Here is the chart of comparison of times taken between single-threaded and multi-threaded horizon map generation. I ran the process on a system with AMD Ryzen 5800H processor with eight cores and 16GB of memory.
You can clearly see how multithreading is competitive compared to a sigle-threaded execution.
Constructed Horizon Map
These textures are the target height map, the first horizon map, and the second horizon map, respectively.
Horizon Cubemap
Interpolating Directions with Horizon Cubemap
In the horizon mapping pixel shader, given a light direction $l$, deciding whether a pixel is in a shadow is achieved by sampling the corresponding horizon map, retrieving two suitable vectors stored in color channels between which $l$ exists. Then, the two vectors are interpolated according to the angle of $l$. The idea is that instead of finding an interpolation weight every time, make a cubemap containing those weights that can be sampled with the 3D light vector.

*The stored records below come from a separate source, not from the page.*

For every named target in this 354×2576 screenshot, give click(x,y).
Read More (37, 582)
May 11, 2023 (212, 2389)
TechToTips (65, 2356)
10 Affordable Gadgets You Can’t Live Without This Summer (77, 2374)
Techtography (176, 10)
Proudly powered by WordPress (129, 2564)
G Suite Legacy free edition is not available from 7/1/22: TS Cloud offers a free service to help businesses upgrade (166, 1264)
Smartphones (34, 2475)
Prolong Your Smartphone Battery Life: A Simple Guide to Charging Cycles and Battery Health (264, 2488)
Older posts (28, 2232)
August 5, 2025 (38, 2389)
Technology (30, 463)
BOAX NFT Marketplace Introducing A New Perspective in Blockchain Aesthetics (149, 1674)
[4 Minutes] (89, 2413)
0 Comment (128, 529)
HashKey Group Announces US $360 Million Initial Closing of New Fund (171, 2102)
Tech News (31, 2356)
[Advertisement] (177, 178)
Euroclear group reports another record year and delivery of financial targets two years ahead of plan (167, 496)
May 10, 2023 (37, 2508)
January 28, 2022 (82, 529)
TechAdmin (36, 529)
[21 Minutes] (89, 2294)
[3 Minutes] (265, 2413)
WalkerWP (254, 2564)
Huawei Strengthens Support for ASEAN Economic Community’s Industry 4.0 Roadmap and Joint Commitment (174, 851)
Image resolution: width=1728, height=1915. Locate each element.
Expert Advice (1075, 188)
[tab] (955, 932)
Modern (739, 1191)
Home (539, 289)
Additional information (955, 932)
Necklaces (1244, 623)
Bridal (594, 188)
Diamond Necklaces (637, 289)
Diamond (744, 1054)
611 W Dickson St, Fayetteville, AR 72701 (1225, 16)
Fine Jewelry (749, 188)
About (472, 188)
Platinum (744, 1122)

Even though we have eight directions in two textures, we can use only one cubemap to indicate all the eight directions. We know that use positive weights for $(R_0, G_0, B_0, A_0)$ and negative ones for $(R_1, G_1, B_1, A_1)$. For example, a cubemap texel $(0.5, 0.0, 0.0, -0.5)$ results in a directional vector $0.5R_0 + 0.5A_1$, which is directed toward $-22.5^\circ$. At most two channels in the cubemap can be nonzero because at most two directional values can participate in the interpolation.
In the pixel shader, the cubemap is sampled using $l$, and we calculate the dot product with a value sampled from the horizon map. We have to choose which horizon map to sample here. Actually, we don’t really have to ‘choose’ with an if statement. Considering that we made the decision to utilize positive values for the initial horizon map and negative values for the subsequent horizon map, the following expressions successfully interpolates two channels without a conditional branch. Saturating $v_{cubemap}$ sorts out only positive weights while saturating $-v_{cubemap}$ does so only for negative weights, and multiplying each extracted weight and summing them up covers all the cases.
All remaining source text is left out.